The objective of the PhD is to define an agent-oriented generalisation process taking into account relations between objects at different levels and to answer to those research questions: ─ How can generalisation problems implying many levels of interaction be solved? The main purpose of the PhD is to provide solutions in order to improve an automatic generalisation process. ─ How to orchestrate interactions between agents? The order the agents are activated and the order the algorithms are applied impacts the result of the generalisation. In an agent modelling perspective, we want to provide a generic way of modelling the agent behaviour in constraint solving problems.

PADAWAN is identified as a potential basis to solve remaining questions on interactions between agents in generalisation. First, I analysed similarities and differences between this model and the existing ones, in order to adapt PADAWAN to the specificities of generalisation.

Then case study was defined: a map combining base topographic data and touristic thematic information. Figure 3 gives an instance of the case study: a series of bends can be schematised using a schematisation algorithm (Lecordix et al., 1997) that removes some bends (Figure 3a and 3b). But when the bend has a proximity relationship with a touristic point object (Figure 3c), how can this information be preserved? Solutions to such problems will be proposed, and will be evaluated by means of experiments.

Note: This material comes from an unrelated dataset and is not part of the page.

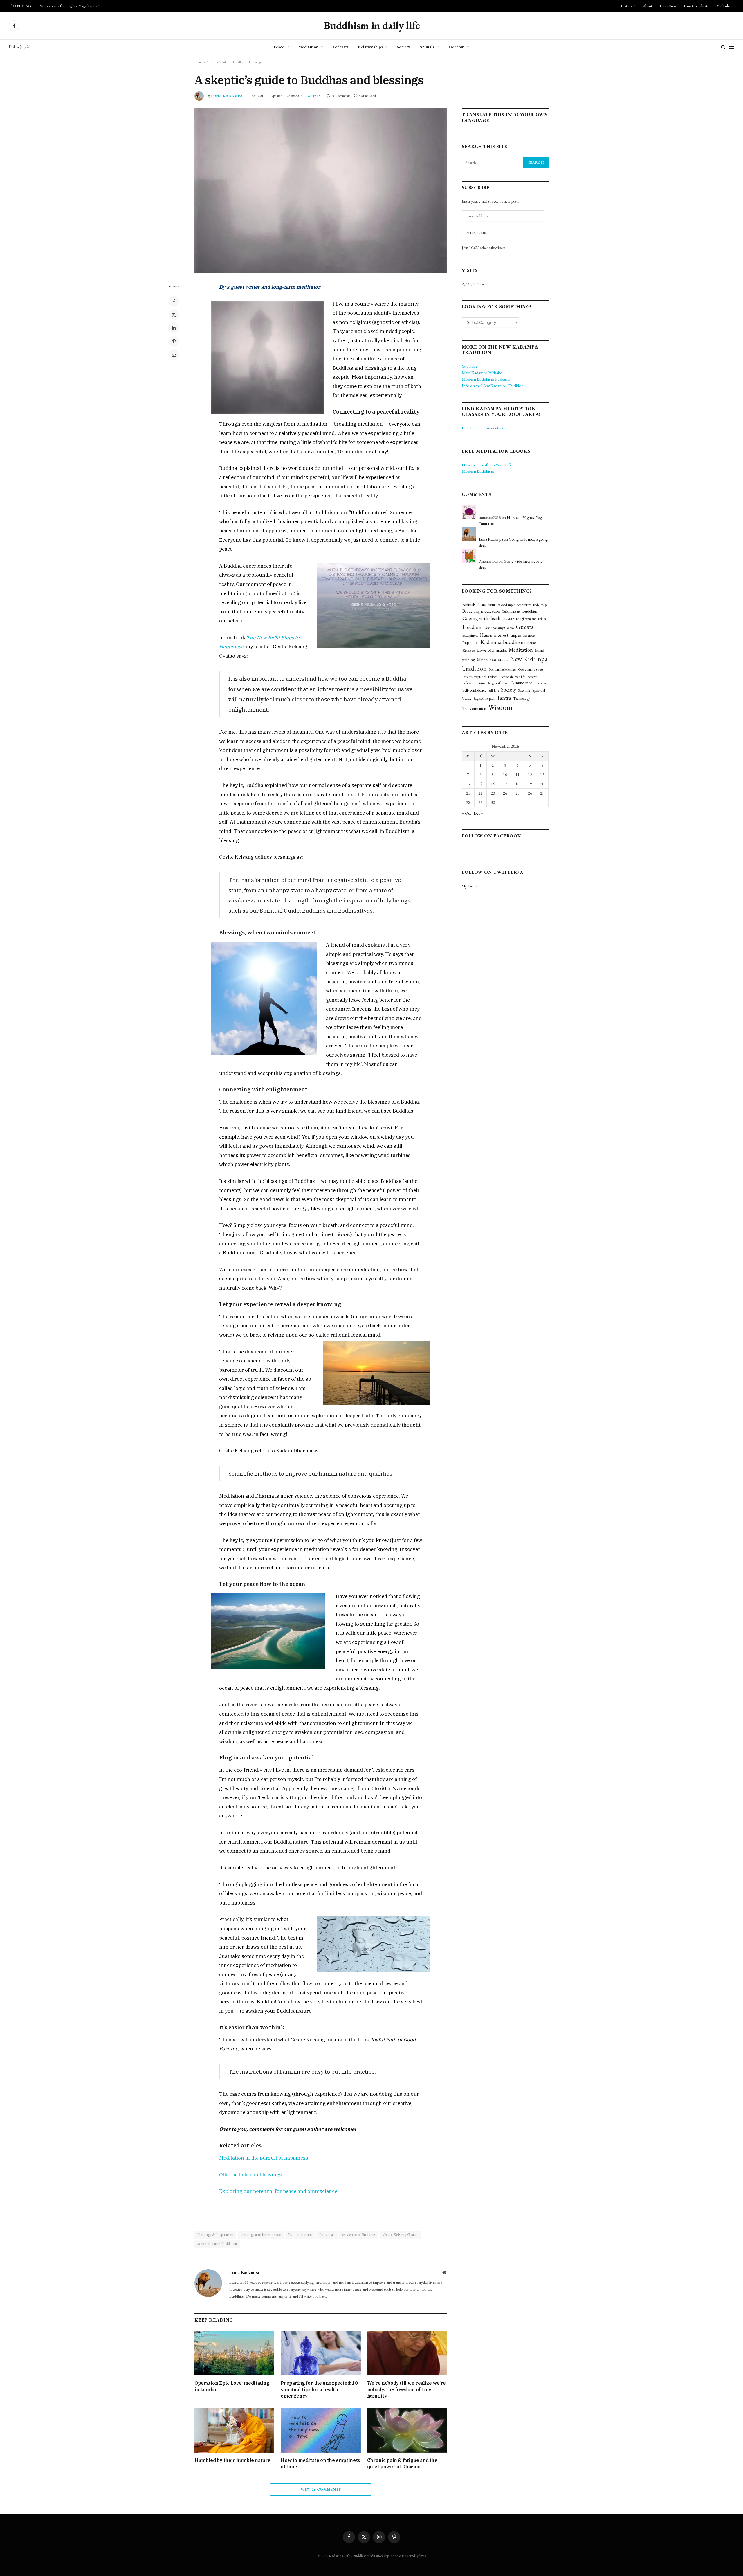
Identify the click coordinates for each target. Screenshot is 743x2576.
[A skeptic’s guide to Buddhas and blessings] (320, 190)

From these specific cases I will analyse in a more generic way the relations between objects and then I try to propose a decision process to orchestrate the activation of the agents. This process will have to be evaluated by means of experiments too. First, we introduced agent approaches to automate generalisation process and their limitations. Then, we expose our hypothesis: enhance the expression of interactions may help us solve unsolved generalisation case. We identify some of the unsolved case and their multi-levels aspects. Currently, the first results cover two aspects: the adaptation of existing processes to the PADAWAN model and the study of specific cases (Maudet et al. 2013) . The next steps will be to give solutions to other specific cases in order to propose a generic way to manage multi-level interactions.